The web address for a set of related pages. In this URL, www.thedahv.com is the domain—specifically a sub-domain of the thedahv.com domain. For this discussion, we'll simplify and refer to everything as a domain, but know that www.thedahv.com and something.thedahv.com are considered different.

In this context, it means the domain and the set of pages owned and managed by a business with many store locations. We'll be focusing on these pages.

Store Locators and Landing Pages

A web page with an index or search function of all stores managed by a company. For example, I can punch my zip code into a page on Fred Meyer's store locator page to find a store near me.

Meanwhile the page for a specific store location is sometimes called a "landing page" in the context of local SEO. For example, here is the page for the Ballard store where my family normally gets its groceries.

Aggregators and Directories

Data companies and web sites that collect and publish data about businesses within a market. Some focus on specific industries or emphasize a specific user-experience. Some are more important than others, but the takeaway is they represent citations for businesses on domains not owned or managed by those businesses.

These are important, but they are not a focus of this article.

Consistency

If you ask a bunch of local SEOs and marketers, ensuring all citations for your business are correct, complete, and consistent across the web is important.

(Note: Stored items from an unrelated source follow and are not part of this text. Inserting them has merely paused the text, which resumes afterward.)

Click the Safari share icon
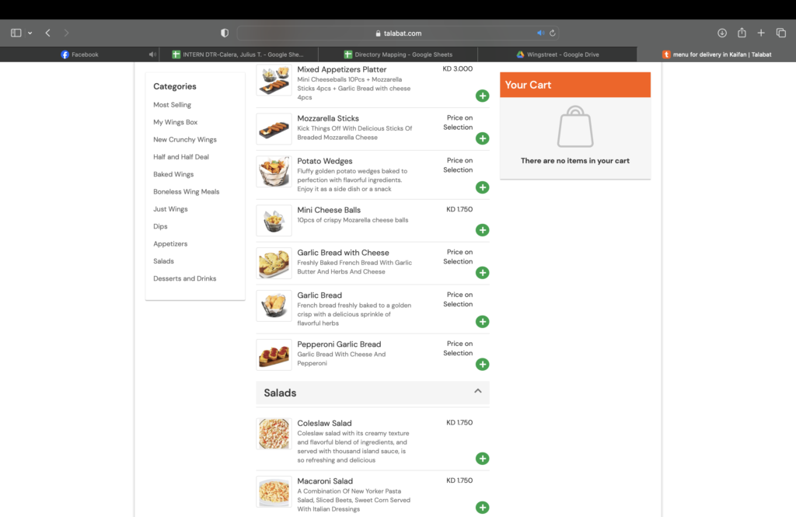This screenshot has width=796, height=517. click(x=742, y=33)
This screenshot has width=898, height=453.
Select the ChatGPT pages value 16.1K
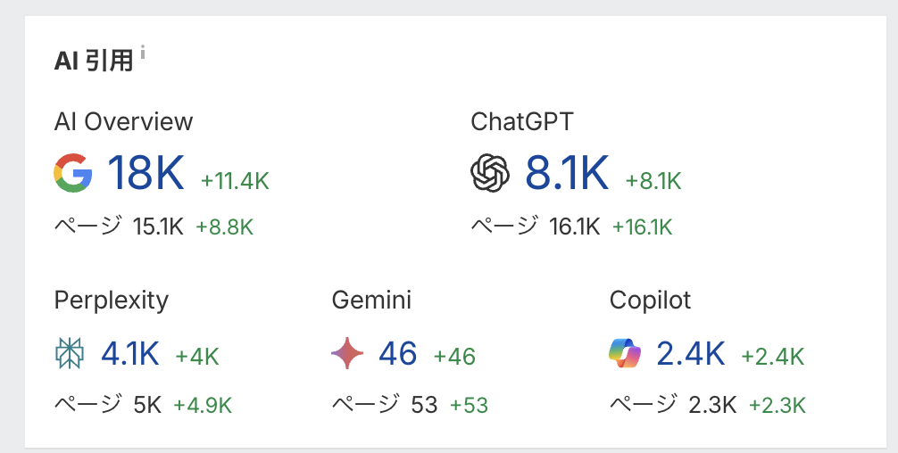click(575, 227)
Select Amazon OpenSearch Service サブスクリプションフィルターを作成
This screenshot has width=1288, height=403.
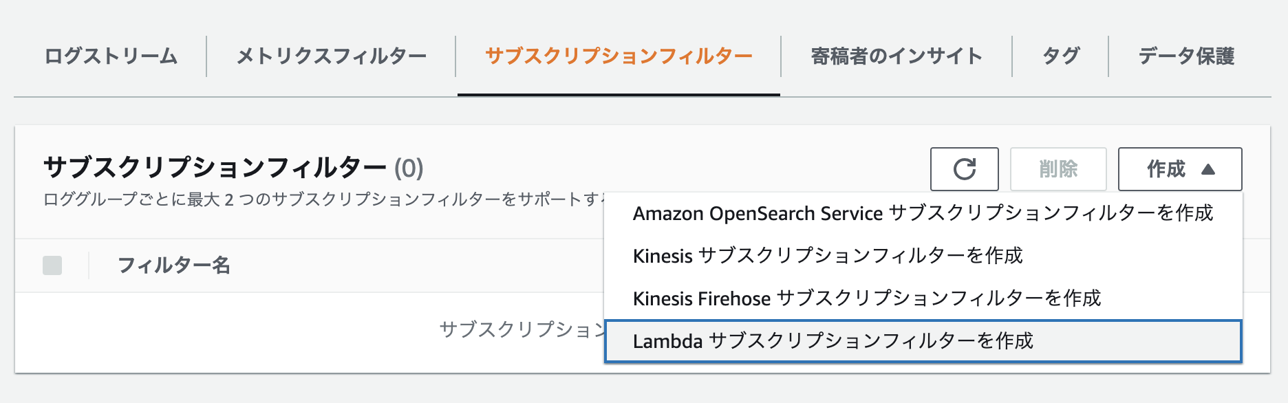click(x=923, y=213)
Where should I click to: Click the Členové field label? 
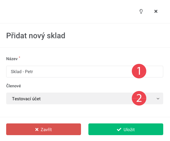coord(14,86)
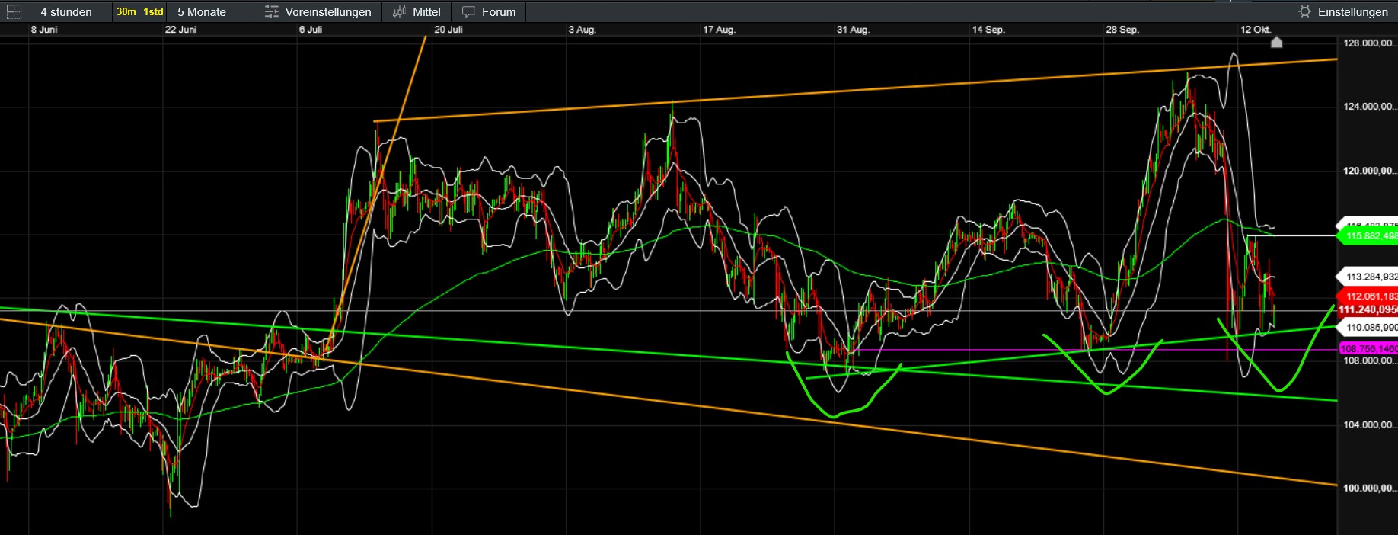The image size is (1398, 535).
Task: Click the Forum speech bubble icon
Action: [468, 12]
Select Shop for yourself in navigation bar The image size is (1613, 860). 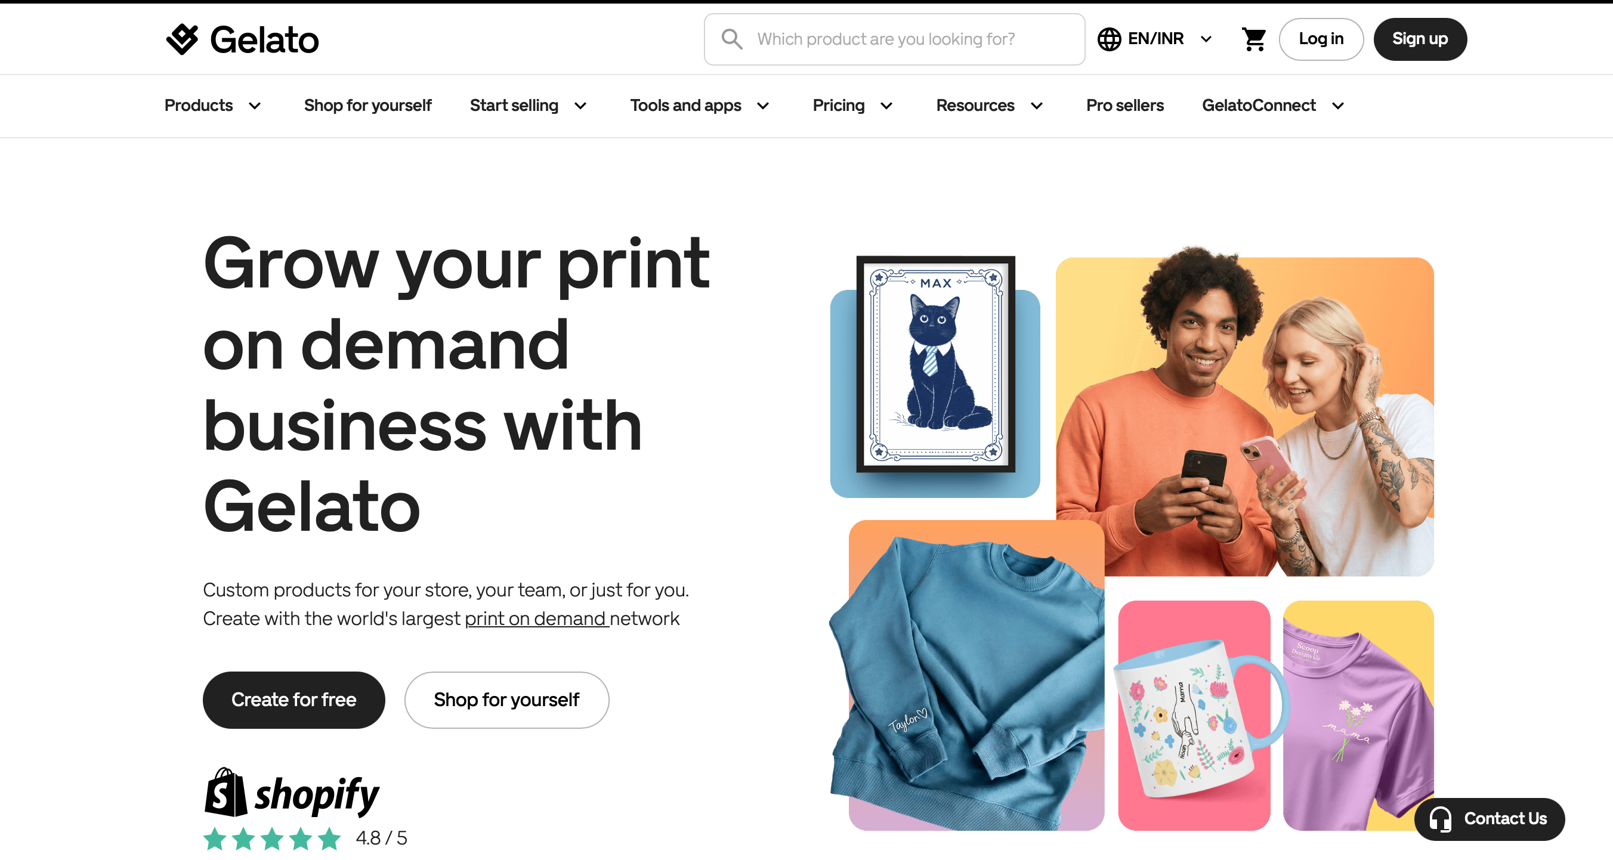(x=368, y=105)
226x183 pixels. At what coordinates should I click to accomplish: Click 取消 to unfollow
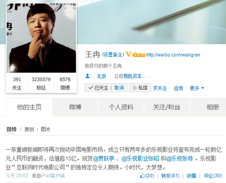119,88
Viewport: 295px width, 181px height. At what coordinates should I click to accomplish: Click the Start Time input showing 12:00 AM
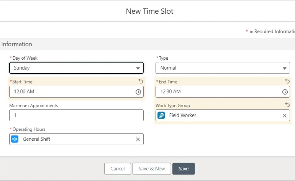point(71,92)
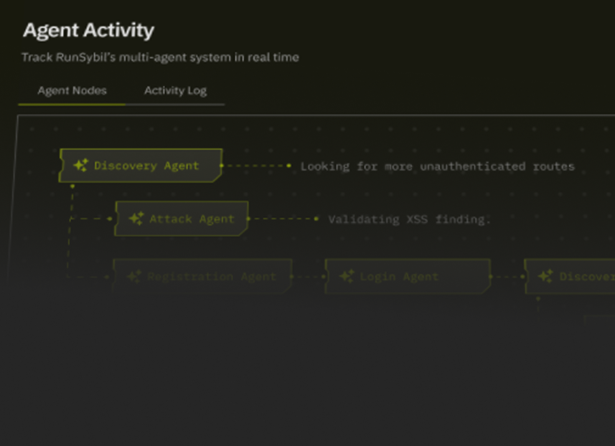
Task: Select the Discovery Agent label in the first node
Action: coord(146,166)
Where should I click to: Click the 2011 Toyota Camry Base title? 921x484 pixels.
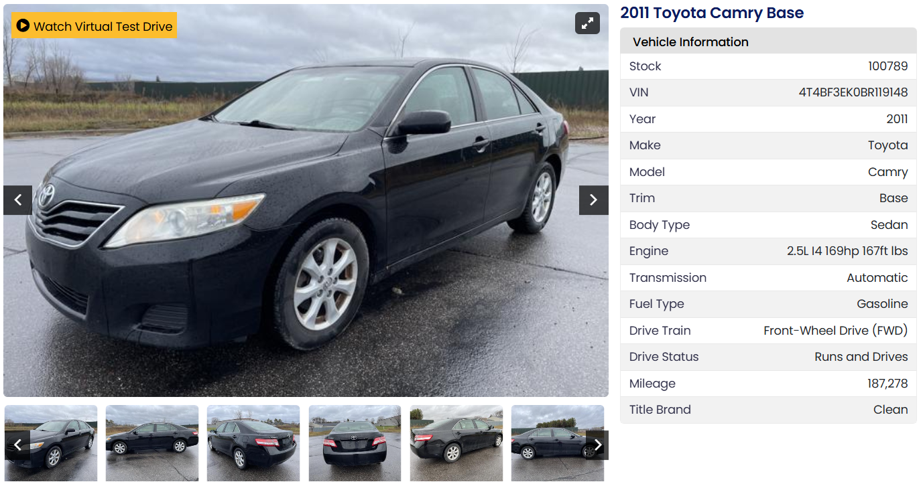(x=712, y=13)
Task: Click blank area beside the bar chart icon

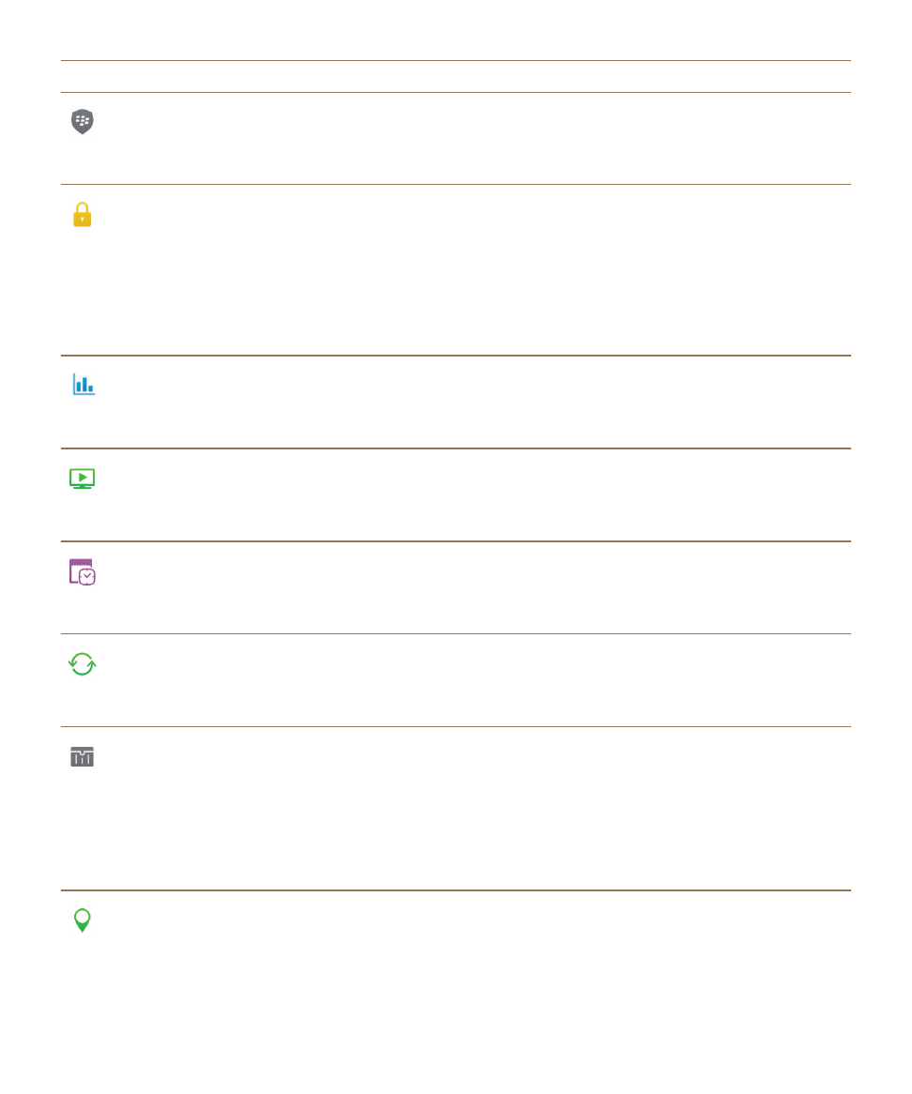Action: [475, 402]
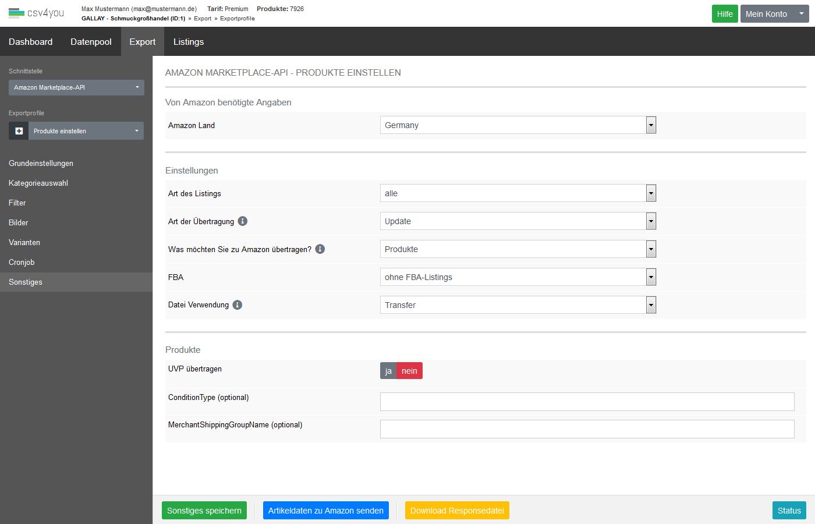Click info icon next to Art der Übertragung
This screenshot has width=815, height=524.
click(x=243, y=221)
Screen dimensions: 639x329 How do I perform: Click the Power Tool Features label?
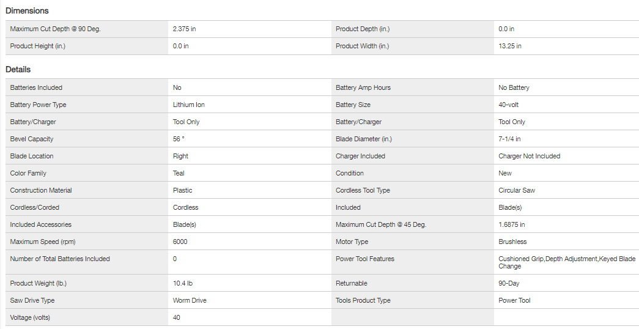click(365, 259)
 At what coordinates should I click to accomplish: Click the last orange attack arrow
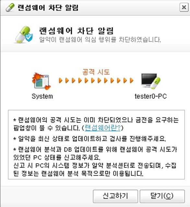point(132,81)
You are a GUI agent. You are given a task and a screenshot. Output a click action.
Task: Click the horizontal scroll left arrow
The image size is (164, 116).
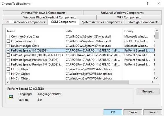tap(8, 82)
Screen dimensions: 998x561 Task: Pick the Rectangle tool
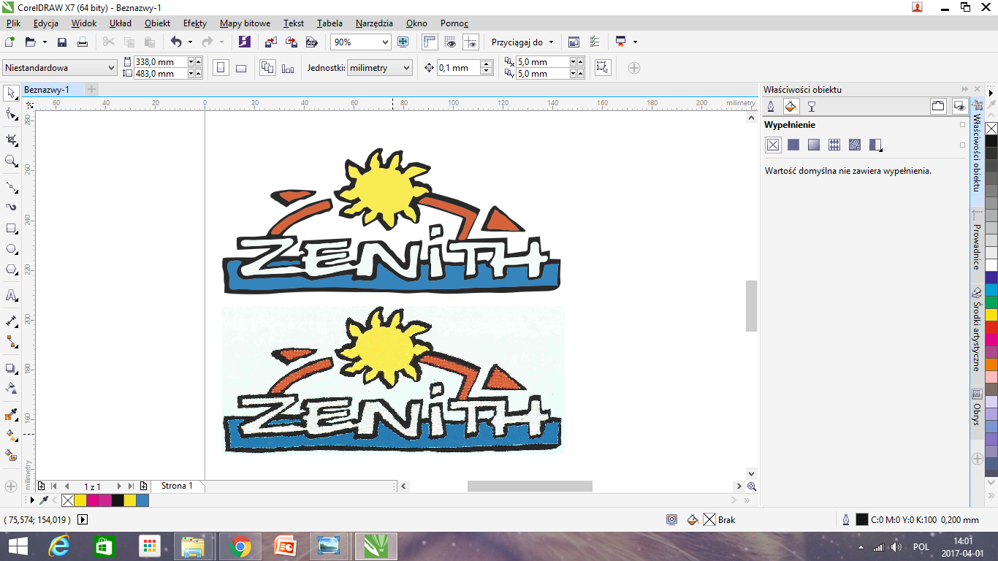[x=11, y=229]
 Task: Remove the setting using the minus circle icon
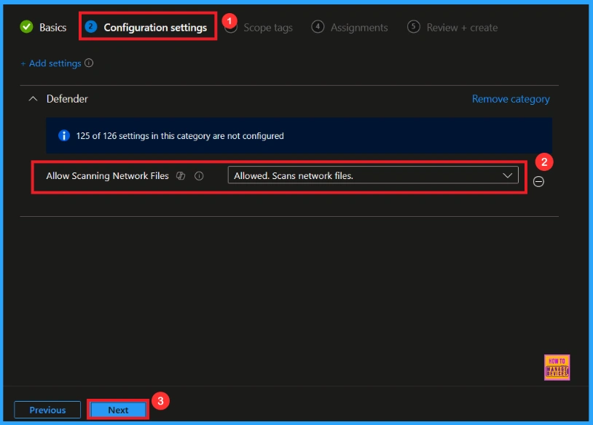(538, 182)
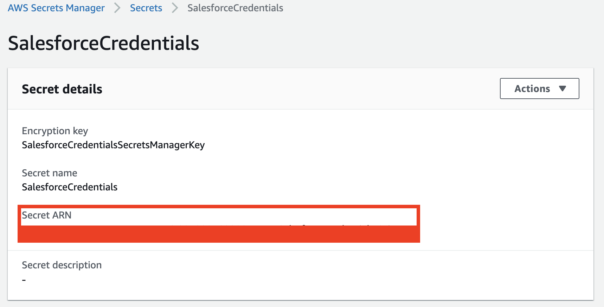Image resolution: width=604 pixels, height=307 pixels.
Task: Click the Secret description label
Action: [62, 265]
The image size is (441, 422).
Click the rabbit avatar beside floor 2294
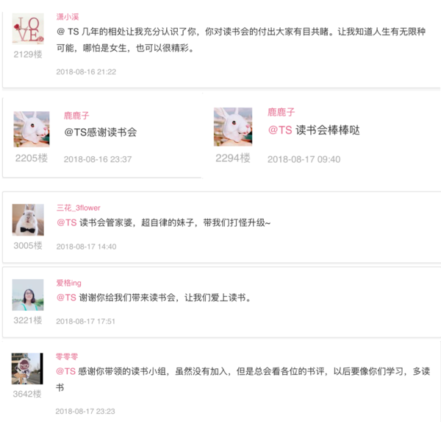233,127
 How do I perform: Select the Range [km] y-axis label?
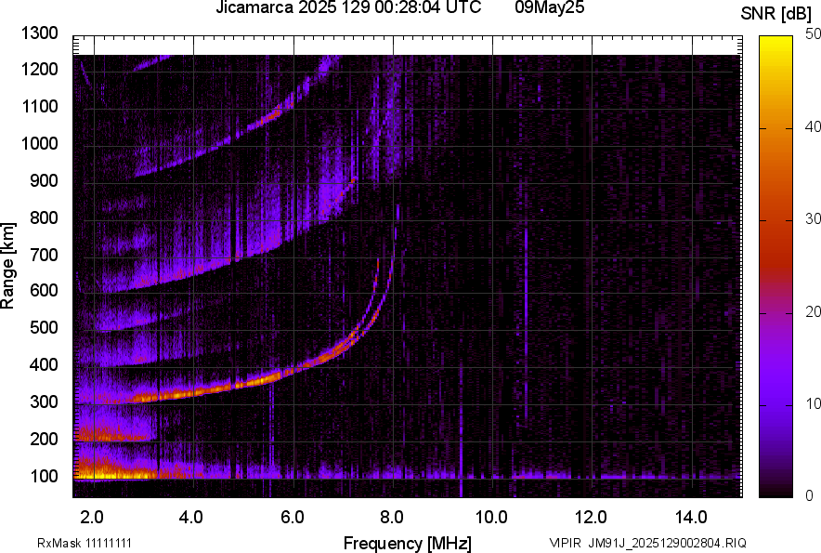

In fact, it is foundational to successfully leveraging search engines as a marketing channel.

That was a lot of information, but you should be equipped to understand the rest of the non-technical material if you made it through.

Defining Domain NAP Audits

As mentioned, managing NAP consistency across web citations is important to digital marketing of local businesses. We're going to refer to a "domain NAP audit" as the act of ensuring correct NAP data on store landing pages on a company's domain.

The overall process is:

  1. Find the URLs for all stores in a domain
  2. Find where the store NAP data is contained within the page HTML structure
  3. Fetch and extract the NAP data
  4. Export it to a file for analysis and sharing

So who is the audience for this post?

I am in the last group. I worked at a startup that had no product marketing or dedicated SEO support, so it fell on programmers to learn about making our work and content easier to discover.

On the other end of the spectrum are organizations with marketing teams working independently of the technology teams. My bet is with more planning and collaboration with technology groups earlier in a project, marketing teams can do this kind of work much more quickly.

Some Assumptions

Before we begin, we have to make sure some assumptions hold true for each situation:

This won't be true of every domain you research. You may have to adapt, find workarounds, and reach for different tools. However, if the company you're researching fits these criteria, you should be able to use these strategies.

Technical Nerd Content Advisory

WARNING: this is going to be a pretty technical post. There will be shell script snippets below, and I'll do my best to annotate what is happening in-line.

Regardless of your role or experience, I think you can learn this stuff.

These are the command-line tools I'll be using in the examples. I encourage you to check out each one, understand what problem it's trying to solve, and install them on your computer if you want to follow along:

NOTE: in the bash script examples below, I've broken commands across multiple lines to make them easier to read (look for the trailing \ character to escape the line break). If you have everything installed, you should be able to copy and paste them into your terminal and try them yourself. Your terminal emulator or shell may not like the comments (the lines leading with #) so try removing them if your shell complains.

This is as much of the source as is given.